Task brief →
Where does "agent" occur in the listing? Copy every line that holds it.

The records →
--------------------
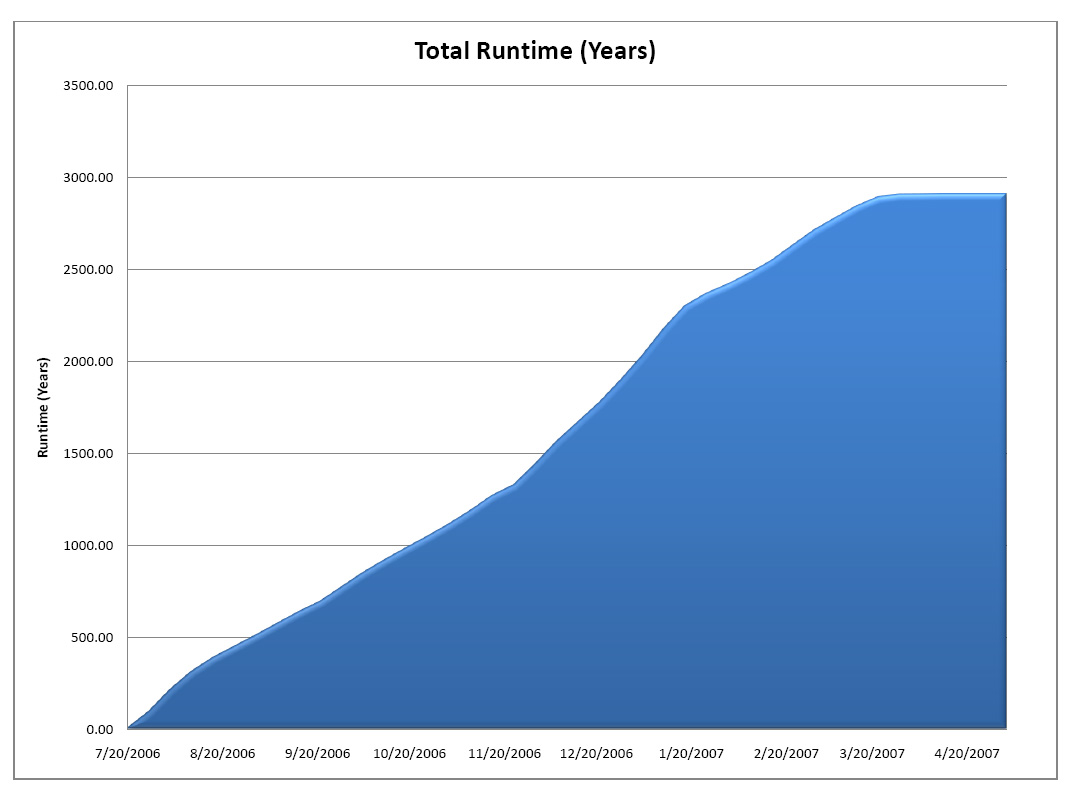
Task: Select the chart title Total Runtime (Years)
Action: (x=535, y=51)
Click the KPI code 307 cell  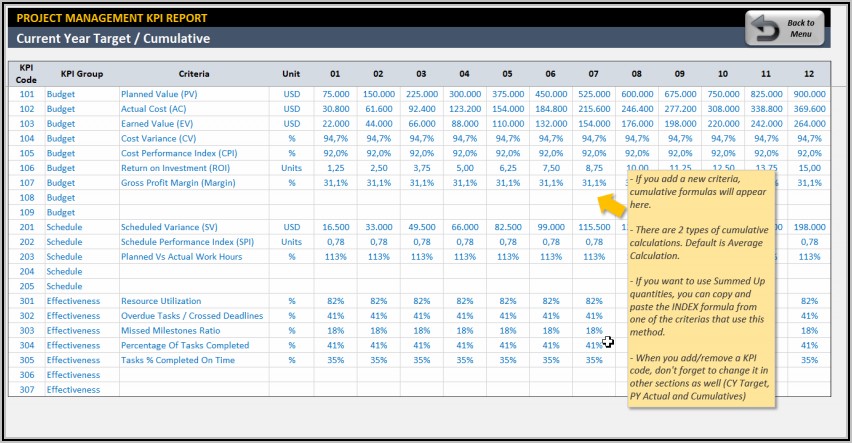pyautogui.click(x=26, y=390)
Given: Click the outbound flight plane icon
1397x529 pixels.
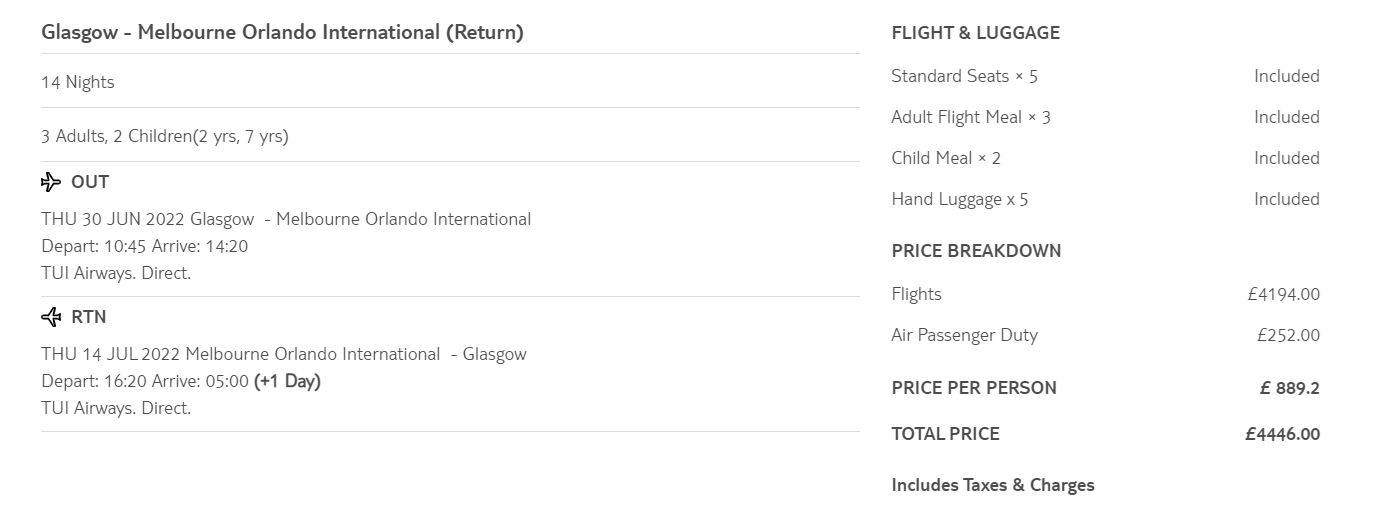Looking at the screenshot, I should [x=51, y=182].
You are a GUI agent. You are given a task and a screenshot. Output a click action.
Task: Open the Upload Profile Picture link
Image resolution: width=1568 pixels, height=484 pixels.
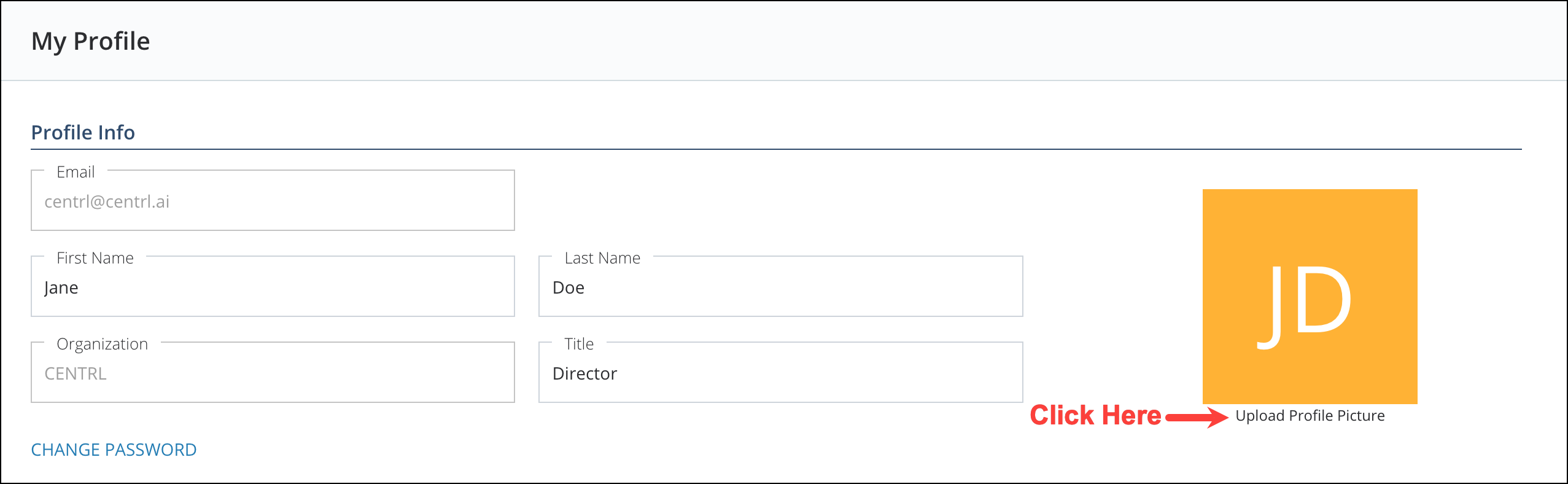pos(1310,416)
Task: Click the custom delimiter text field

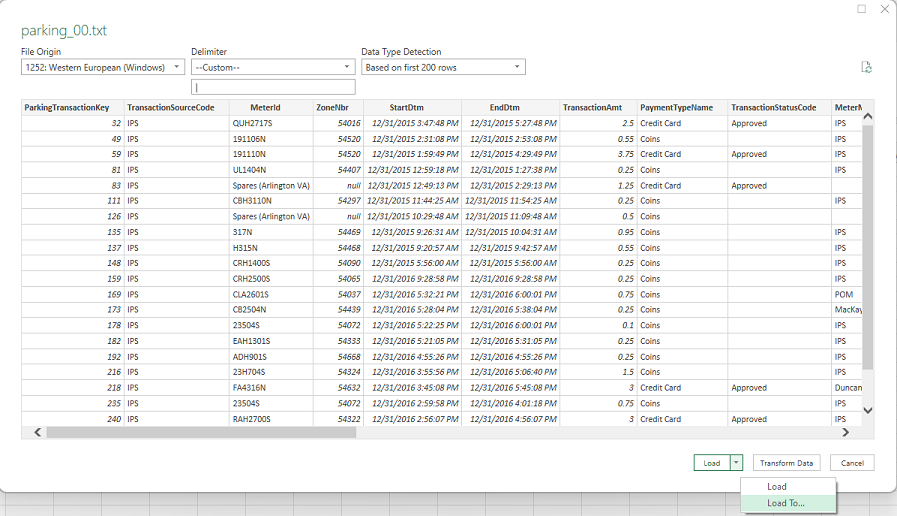Action: click(272, 87)
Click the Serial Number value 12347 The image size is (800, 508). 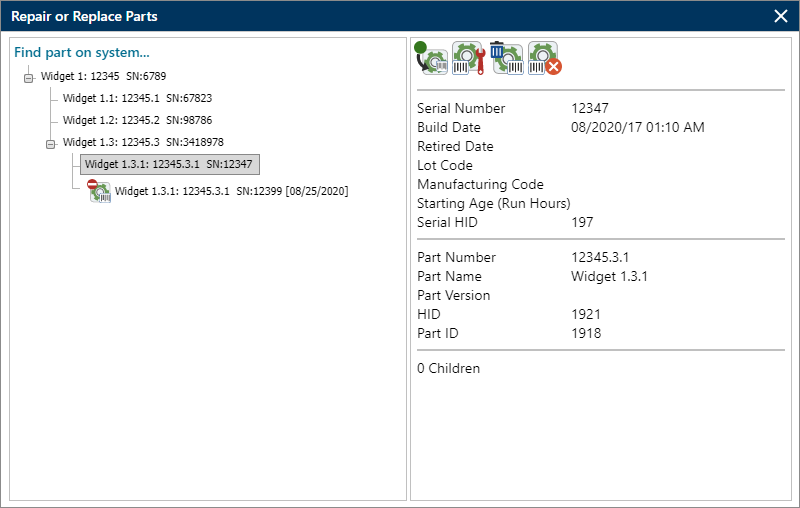[x=590, y=108]
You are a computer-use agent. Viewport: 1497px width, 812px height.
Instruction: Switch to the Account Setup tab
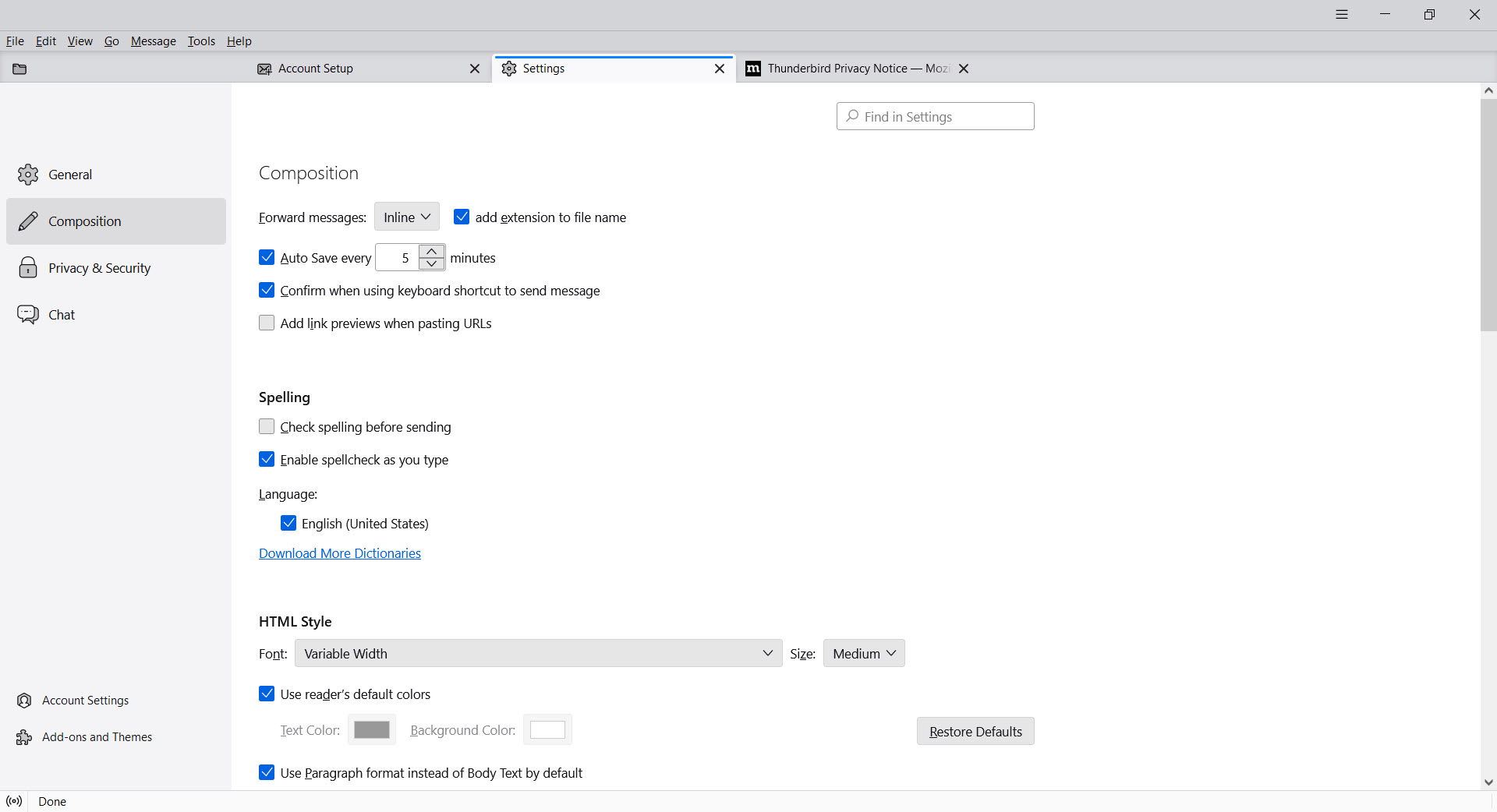[316, 69]
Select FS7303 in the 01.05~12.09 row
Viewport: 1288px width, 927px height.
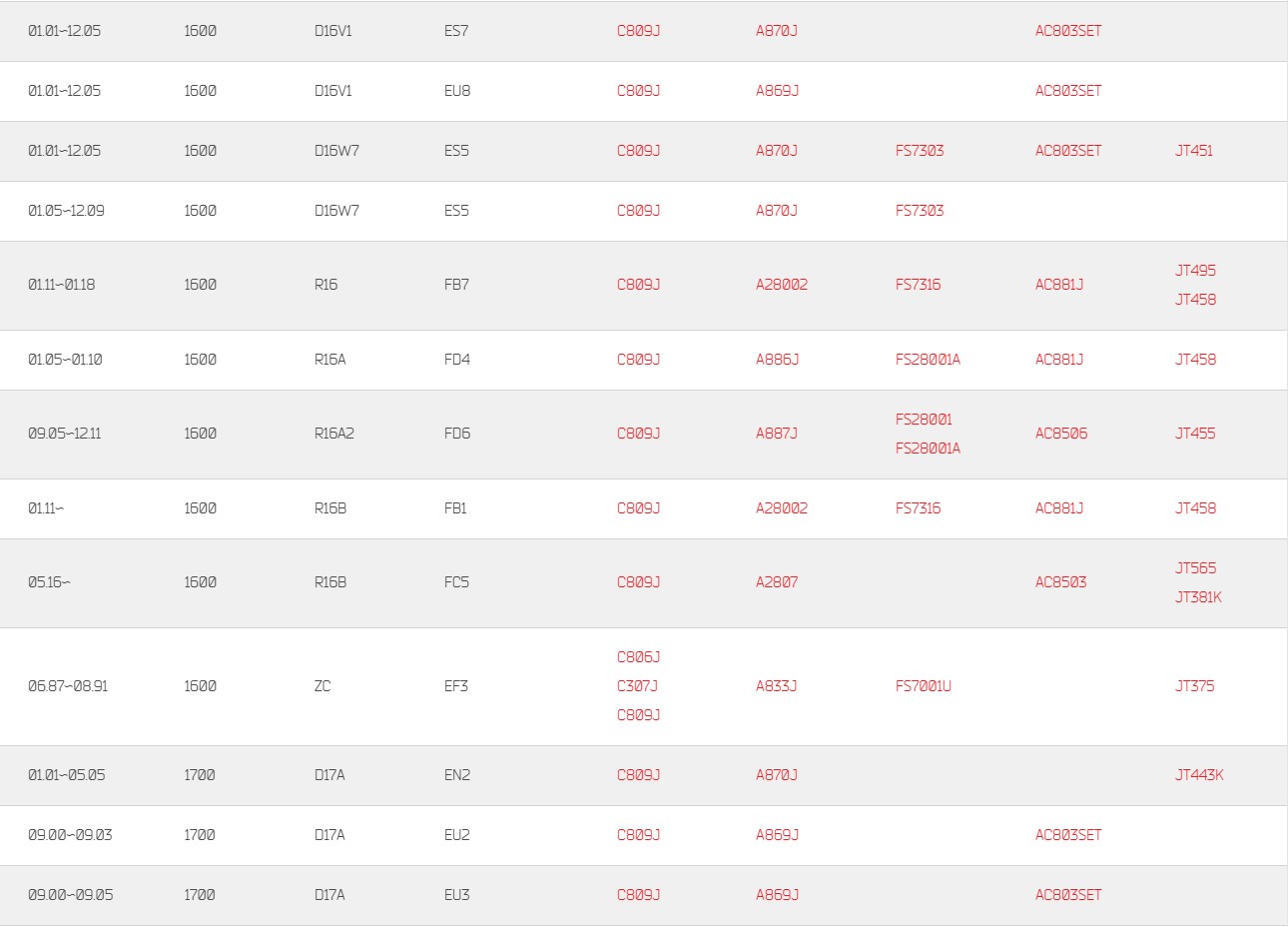coord(920,211)
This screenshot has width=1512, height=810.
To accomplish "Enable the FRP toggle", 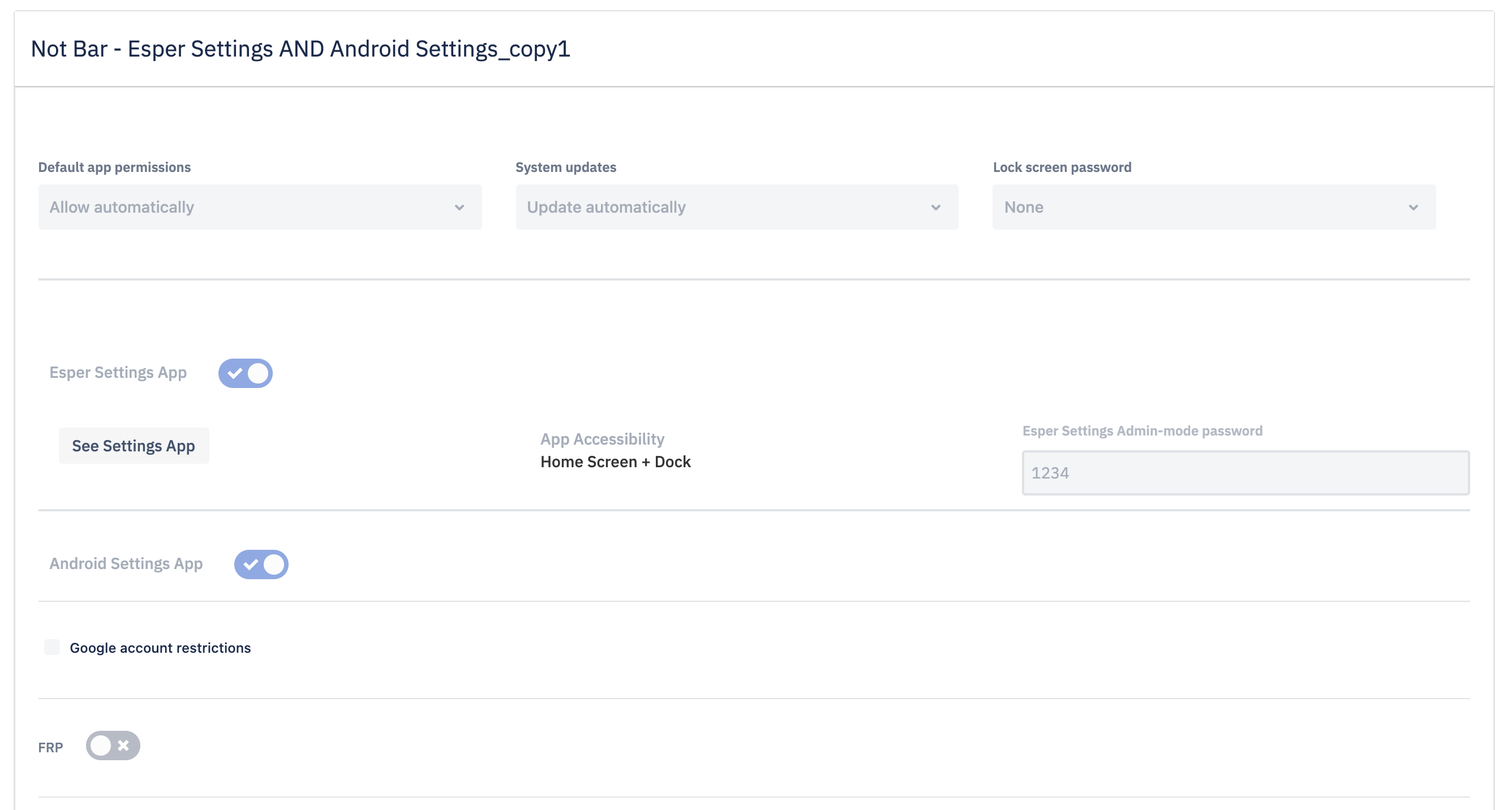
--------------------
Solved problem →
You are a GUI agent. You are given a task and a screenshot. Output a click action.
You are a computer-use agent. Viewport: 1497px width, 812px height.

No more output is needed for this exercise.